Hydrangeas: Changing Colors

Hydrangeas are well known for their variable coloring. However, not all hydrangea blooms will change colors. This ability is specific to certain varieties of hydrangeas (mostly H. macrophylla or H. serrata species). Some hybrids will not change coloring and white hydrangeas will always be white.

The change in color is determined by how much aluminum the plant can absorb. Without going deep into the science, it’s related to the soil pH level. By adjusting your soil pH, your hydrangea blooms can go from pink to blue and any color in-between.

Blue Hydrangea

Blue - More Acidic

A more acidic soil (pH 5.0 – 5.5) causes hydrangeas to bloom blue. To lower the pH of your soil use a sulfur product.
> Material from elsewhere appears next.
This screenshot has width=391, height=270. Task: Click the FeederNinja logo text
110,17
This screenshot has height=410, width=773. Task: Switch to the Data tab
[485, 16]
Youngs carries safe, long lasting products to accomplish this.

With Youngs organic products you should begin application in early spring and re-apply every 60 days until you reach your desired pH level and you get the shade of blue that you’re after.

Alternatively, with mixed results, some people use things like coffee grounds or organic compost to make the soil more acidic.

Pink Hydrangea

Pink - More Alkaline

A more alkaline soil (pH 6.0 – 6.5) encourages pink blooms. If you’re trying to go more pink, you’ll want use a lime product. Youngs offers several easy to use options that act quickly.

Apply Garden Lime in early Spring, Late Spring and Fall.

Some people also use crushed eggshells, which break down slowly to reduce the acidity.

Purple Hydrangea Coloring

Hydrangea Color Changing Tips

  • Try growing hydrangeas in containers! New compact hydrangeas are great in containers and it’s much easier to control the coloring.
  • It’s a lot easier to change a bloom from pink to blue than it is to go from blue to pink (pink blooms are achieved by taking aluminum away from the hydrangeas).
  • Feeding your hydrangeas for a healthier plant can help produce more intensely colored blooms.
  • Water your plants consistently, especially during the heat of the summer when they are prone to wilting.
  • Nearby concrete will leach lime into the soil. If you plant hydrangeas near a driveway or cement patio it will be more difficult to get blue flowers.
  • When you are amending the soil around your hydrangeas, keep in mind the other plants around. Other plants may not be able to take the soil pH changes as well.